TASK DATA
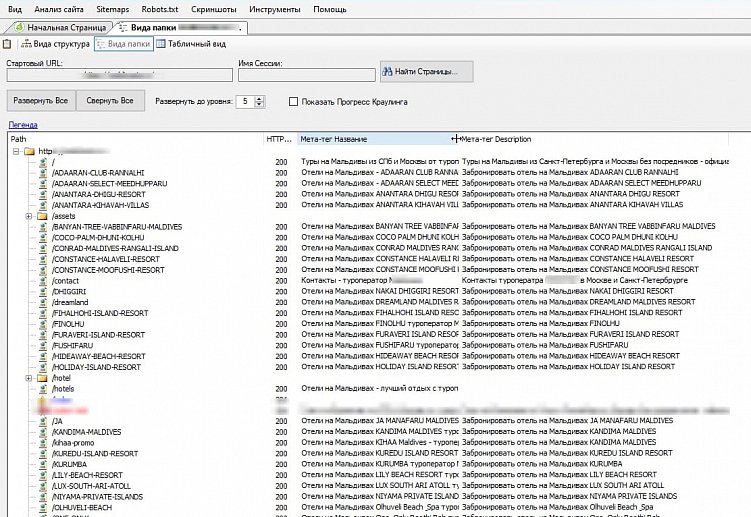This screenshot has width=751, height=517.
Task: Increase the expand level stepper value
Action: pos(260,98)
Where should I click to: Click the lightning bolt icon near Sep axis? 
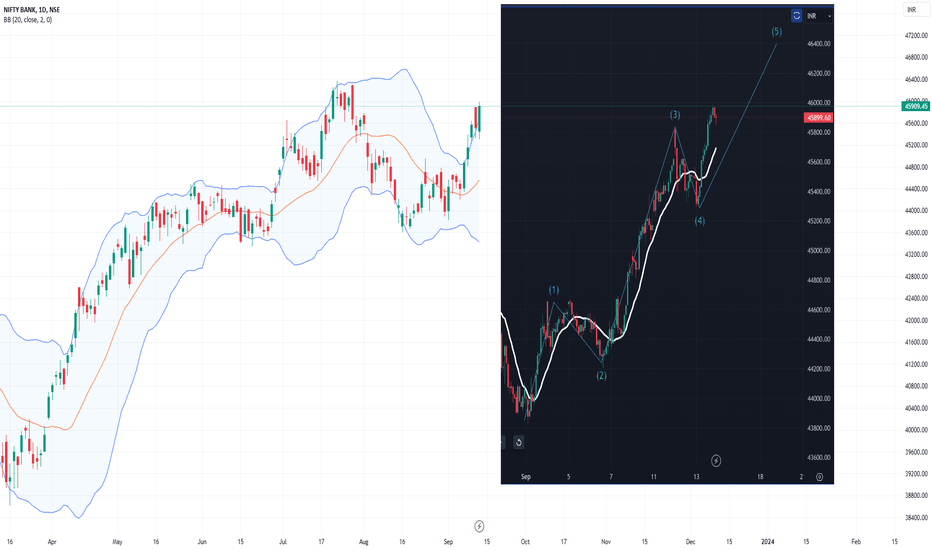(479, 526)
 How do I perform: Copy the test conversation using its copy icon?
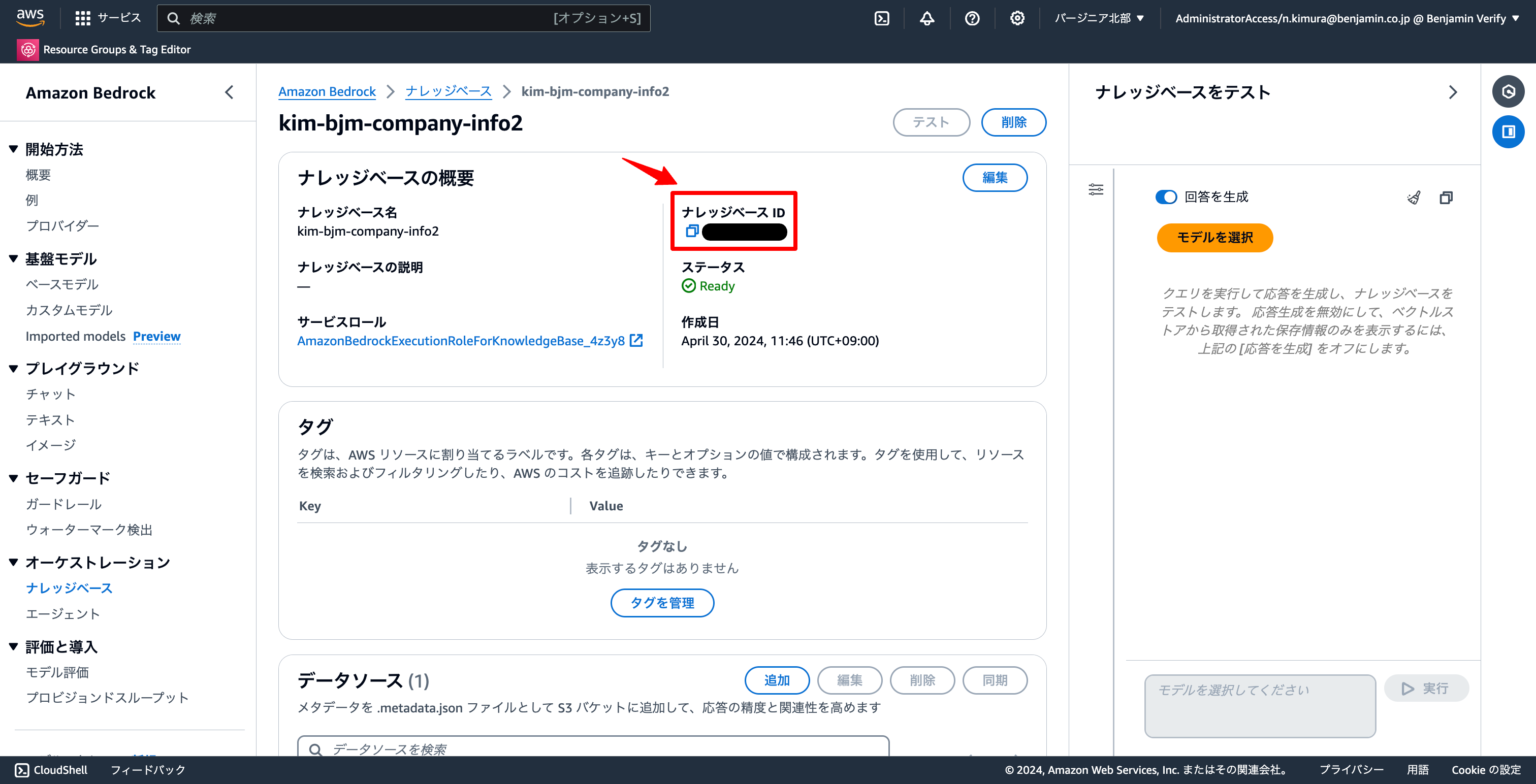pos(1446,197)
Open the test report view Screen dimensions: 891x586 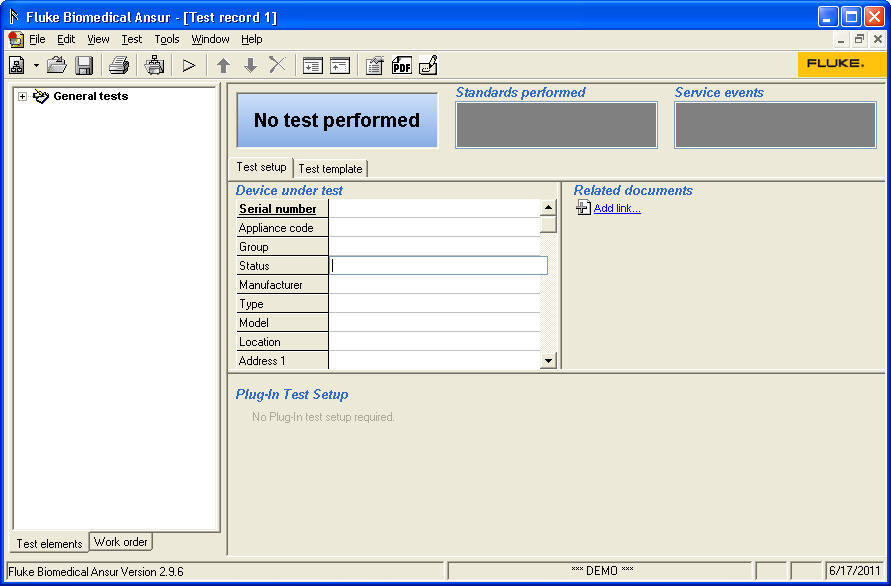[374, 65]
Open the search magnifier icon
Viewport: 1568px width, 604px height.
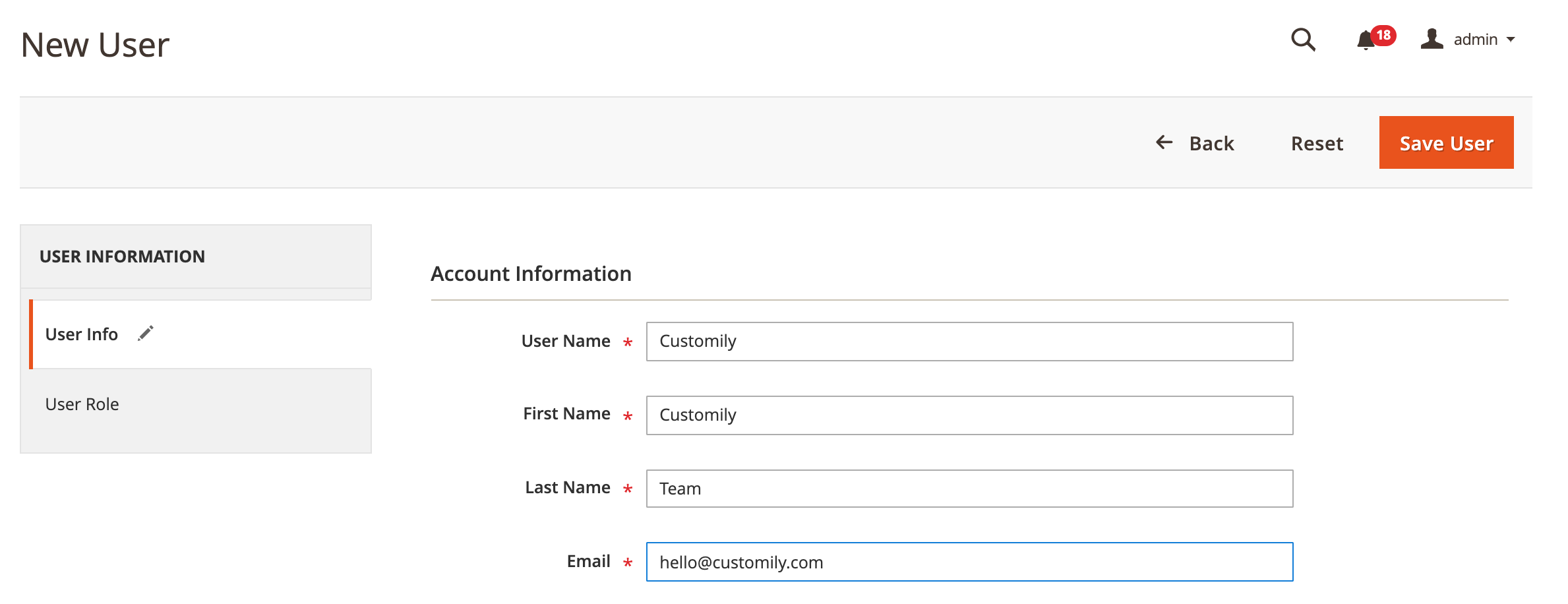pos(1302,40)
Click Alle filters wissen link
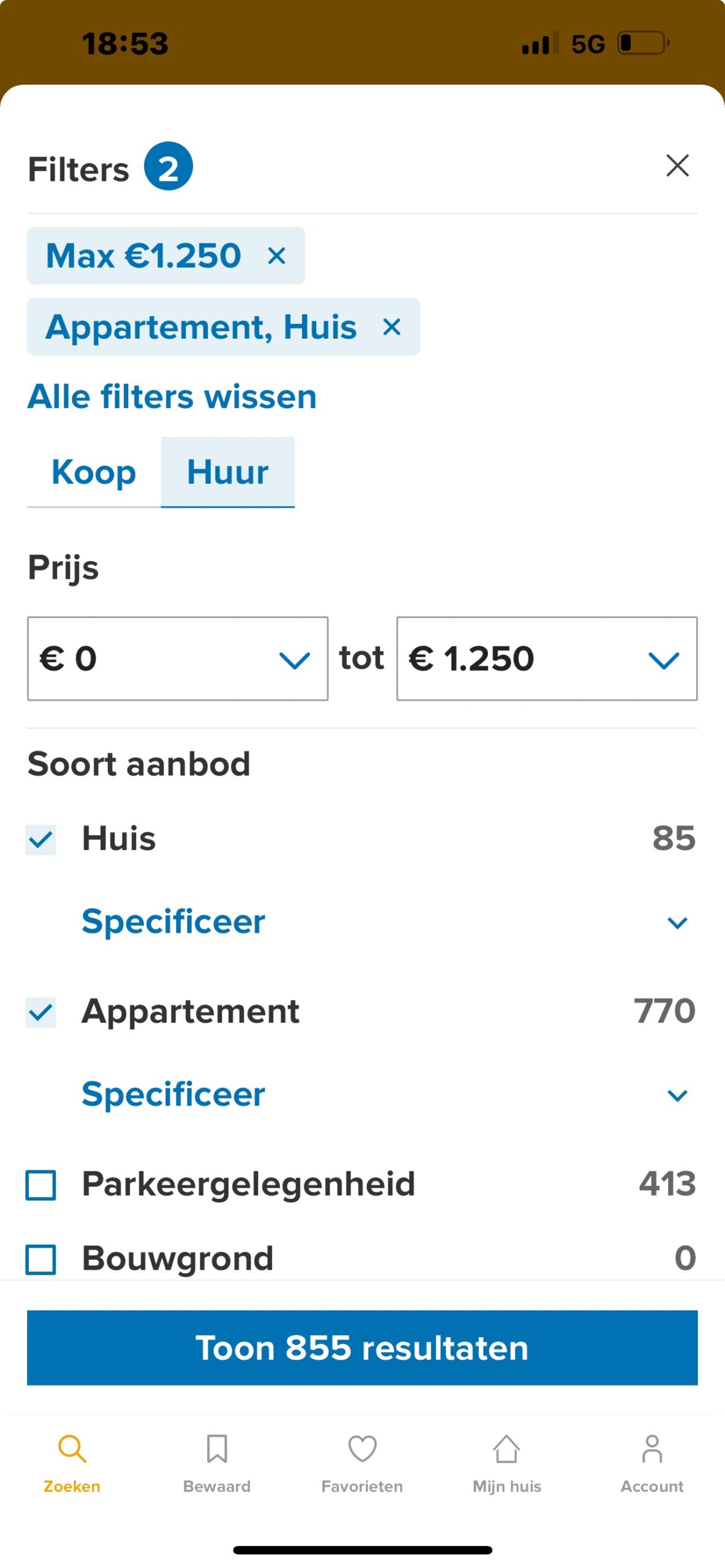The height and width of the screenshot is (1568, 725). (x=172, y=397)
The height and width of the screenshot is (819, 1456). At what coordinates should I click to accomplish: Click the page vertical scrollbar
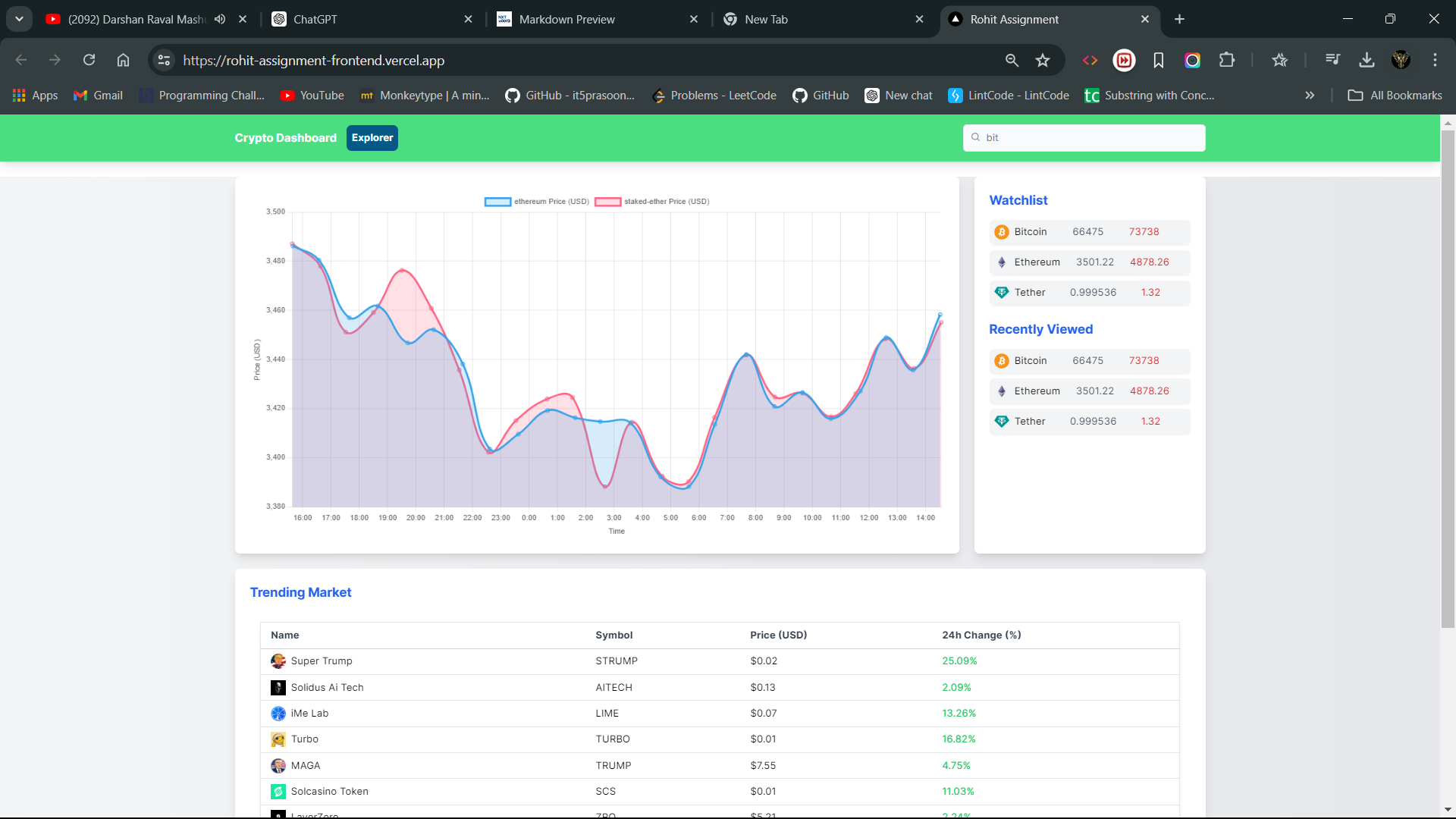click(x=1448, y=379)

DIRECTIONS FOR THIS TASK
Copy the listing lines from the line holding "Open the search magnifier icon" through the end of the listing, inclusive, swapping "magnifier" for "magnifying glass" and changing nothing else. Leave the pictures out.

ANSWER FOR THIS EXERCISE
Open the search magnifying glass icon
Viewport: 1568px width, 604px height.
pos(1302,40)
Click Alle filters wissen link
The height and width of the screenshot is (1568, 725). (x=172, y=397)
The height and width of the screenshot is (819, 1456). At what coordinates should I click to accomplish: Click the page vertical scrollbar
click(x=1448, y=379)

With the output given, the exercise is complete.